● **Task set**
A. In the article on the ASA gender stereotyping review, list every ground on which complainants objected to the ASDA Christmas ad.
B. According to the article on the ASA gender stereotyping review, what share of all ad complaints in Sweden concern the portrayal of gender?
C. Carry on the article about the ASA gender stereotyping review, picking up right after its final sentence.

ASA Launch Gender Stereotyping Review

03rd May 2016

The Advertising Standards Authority has announced a review of public opinion on gender stereotyping in ads. You can read their full announcement here. It’s clear that this has a broad focus on issues around gender stereotyping, and includes body image and gender specific marketing to children.


This is an issue which has been increasing in prominence in the media in recent years, and not just in the UK. Indeed, Clearcast recently hosted an international training event where Elisabeth Trotzig from Sweden’s Reklamombudsmannen revealed that more than half of all ad complaints in Sweden are about portrayal of gender.


Despite this surge in media interest, there haven’t been many high profile UK investigations into gender portrayal over the last few years. That’s not to say there haven’t been any; around Christmas 2012, there were a number of supermarket ads where mums were highlighted in a variety of ways. An ASDA ad featured the line ‘Behind every great Christmas, there’s mum…’ coupled with visuals of the mum carrying out all the Christmas prep. It ended up as the 3rd most complained about ad of the year with over 600 complaints in total. The complainants objected to the ad on the grounds that it reinforced outdated stereotypes, may cause offence to single fathers or men who played a primary domestic role and could be distressing to children who had lost their mothers. The complaints were not upheld.


The complaint response from ASDA centred around consumer research they’d undertaken, showing that their representation of Christmas chimed with their customers. Advertisers and agencies spend a lot of time and money on consumer research. It’s noteworthy that in ads for cleaning products, for every Barry Scott there are a number of women scrubbing kitchens or floors. Is this because of tired gender stereotypes or because consumer research has played a part in the ad’s genesis?

● **Input data**
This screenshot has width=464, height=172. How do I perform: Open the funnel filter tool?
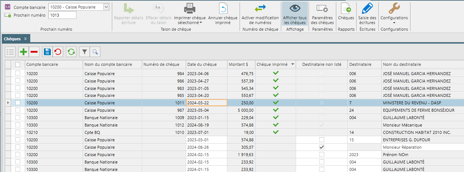[x=85, y=52]
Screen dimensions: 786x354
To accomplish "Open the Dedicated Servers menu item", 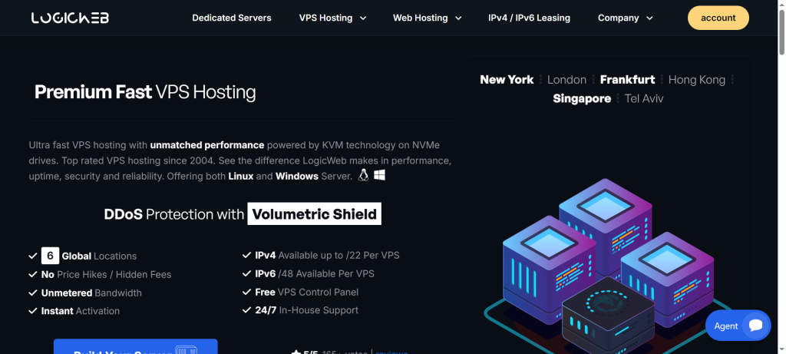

● **Answers for this exercise**
A.
- It reinforced outdated stereotypes.
- It may cause offence to single fathers or men who played a primary domestic role.
- It could be distressing to children who had lost their mothers.

B. More than half.

C.
There are of course huge success stories from recent ads which have challenged or overturned gender stereotypes. Sport England’s This Girl Can is probably the highest profile example, but by no means the only one. Pot Noodle and Money Supermarket have attracted both acclaim and complaints for their work featuring men taking on non-traditional roles.


There have been headlines recently about body image in ads, with upheld rulings against the Velform Miniwaist and a non-broadcast Gucci online ad. Plainly this is an area which the ASA are already aware of and taking action on – whether the review shows their current interpretation is in step with public opinion will be very interesting.


All in all, gender issues seem set to dominate the agenda for the foreseeable future. Whether this leads to a change in ads due to ASA involvement, or organically through brands and agencies undertaking their own research and putting those findings into practice, remains to be seen.